### What to produce
Scan the data and please report how many lines include the word "Given". Leave out everything but the number.

### Records supplied
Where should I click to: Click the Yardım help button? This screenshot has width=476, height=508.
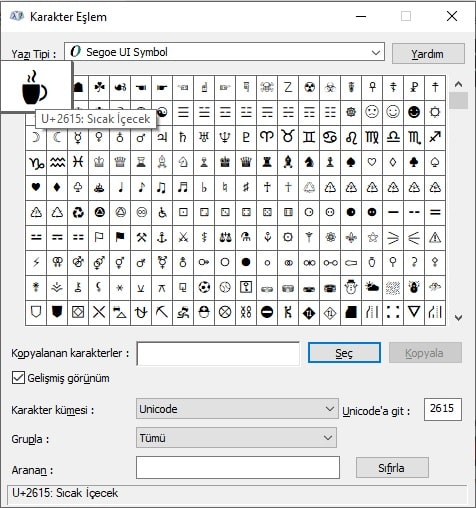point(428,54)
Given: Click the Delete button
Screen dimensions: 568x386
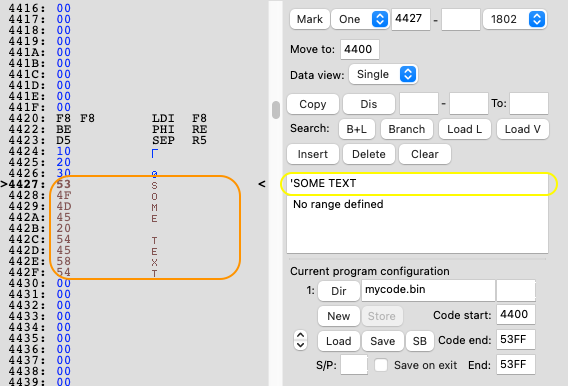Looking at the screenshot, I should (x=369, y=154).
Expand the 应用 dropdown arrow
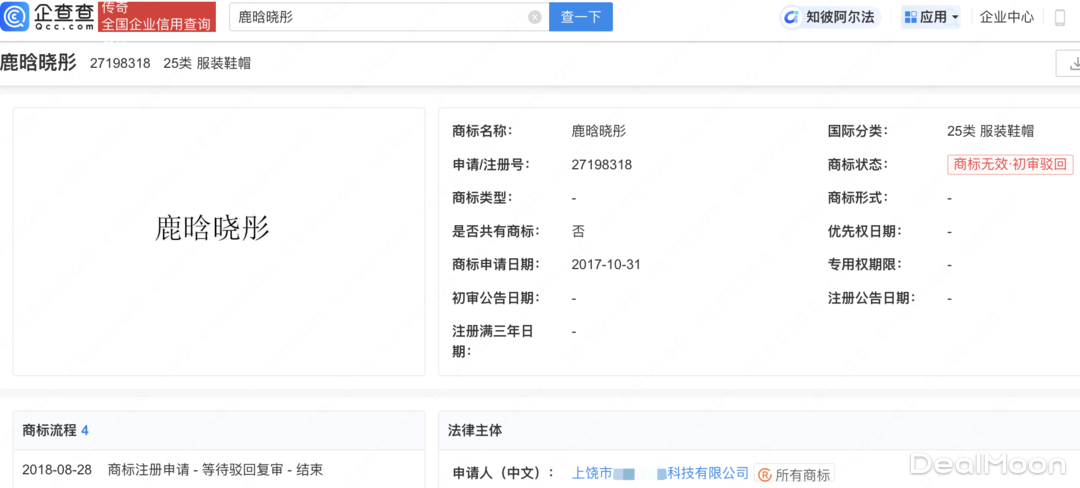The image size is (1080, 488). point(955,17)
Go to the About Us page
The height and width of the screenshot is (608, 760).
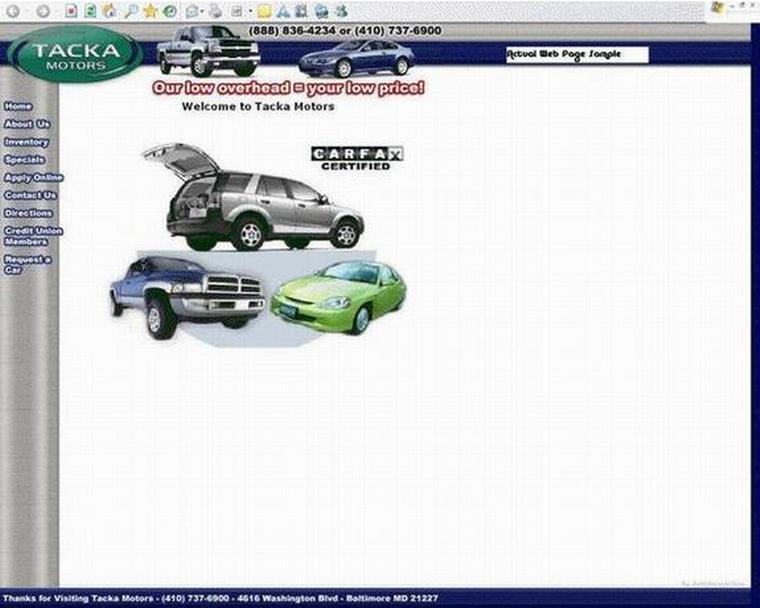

---

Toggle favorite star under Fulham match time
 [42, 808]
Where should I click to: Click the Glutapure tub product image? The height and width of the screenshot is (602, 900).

...

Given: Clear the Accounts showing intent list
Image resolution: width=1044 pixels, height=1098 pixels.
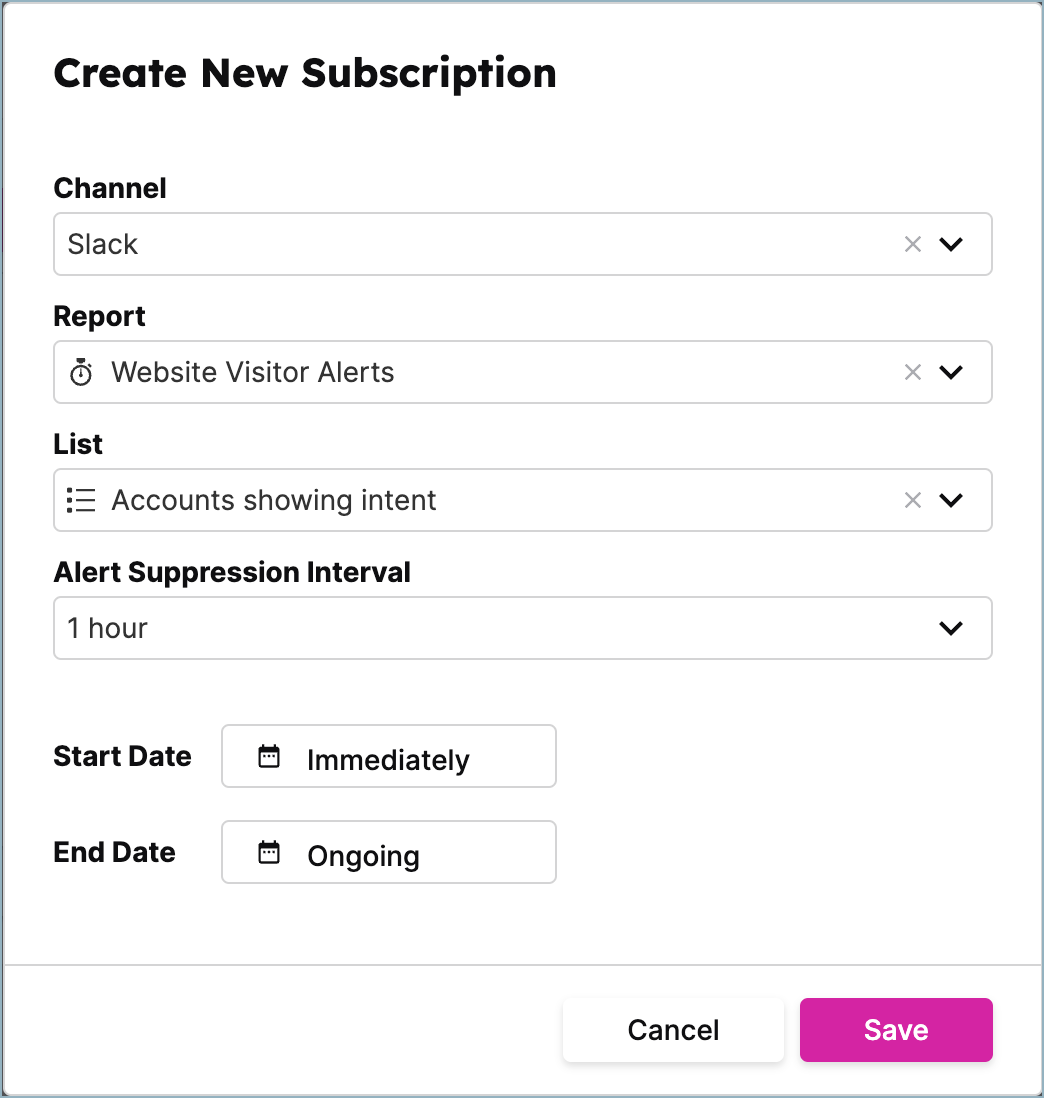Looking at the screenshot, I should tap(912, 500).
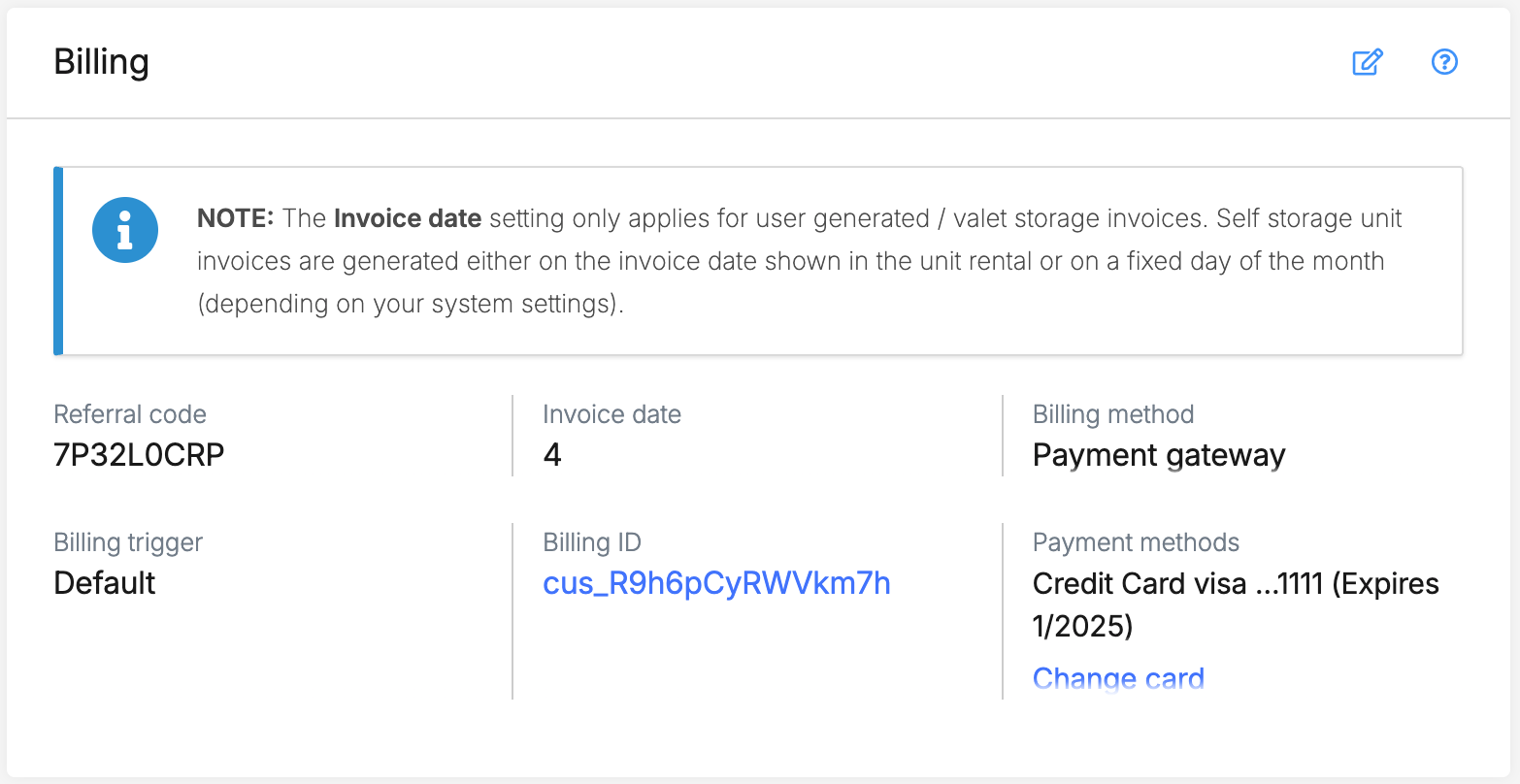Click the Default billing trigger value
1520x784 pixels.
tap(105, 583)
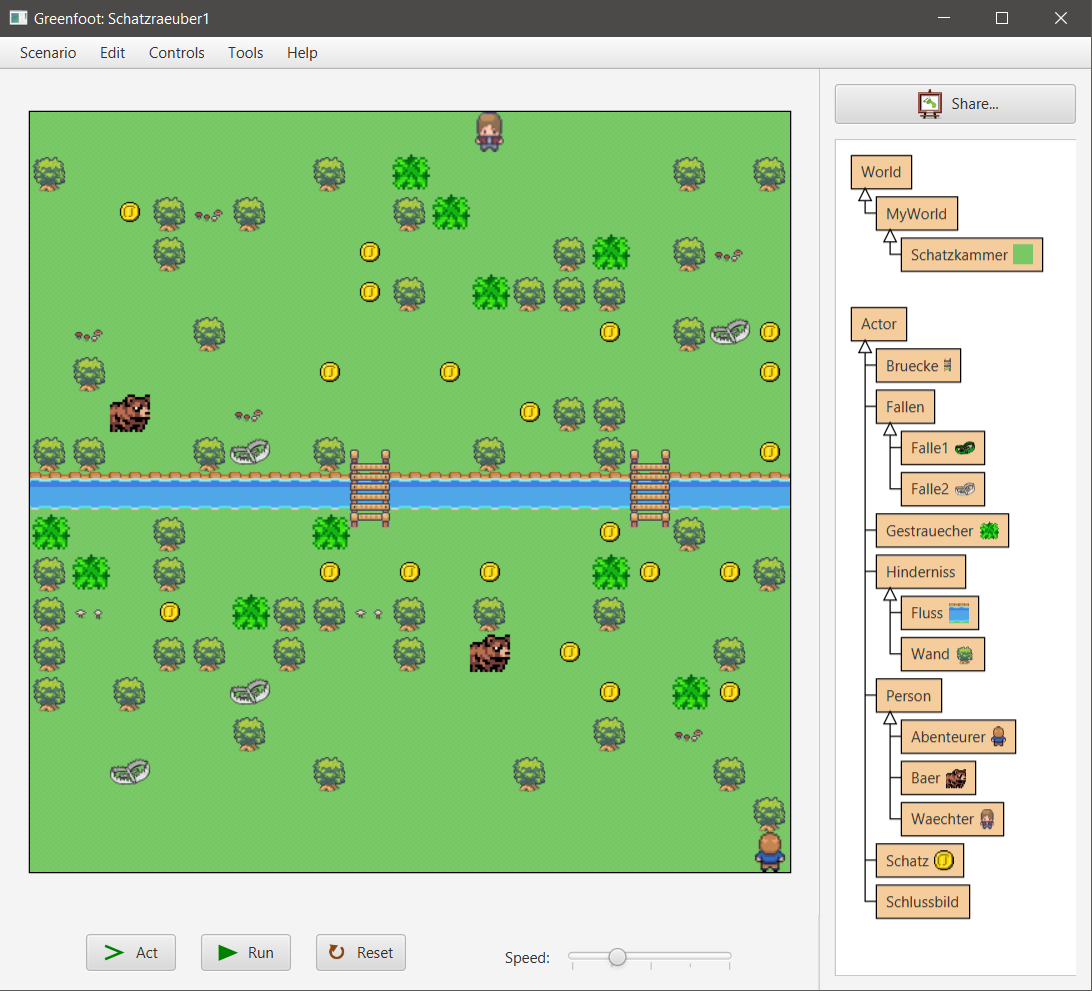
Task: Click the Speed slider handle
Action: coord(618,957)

### Answer below
2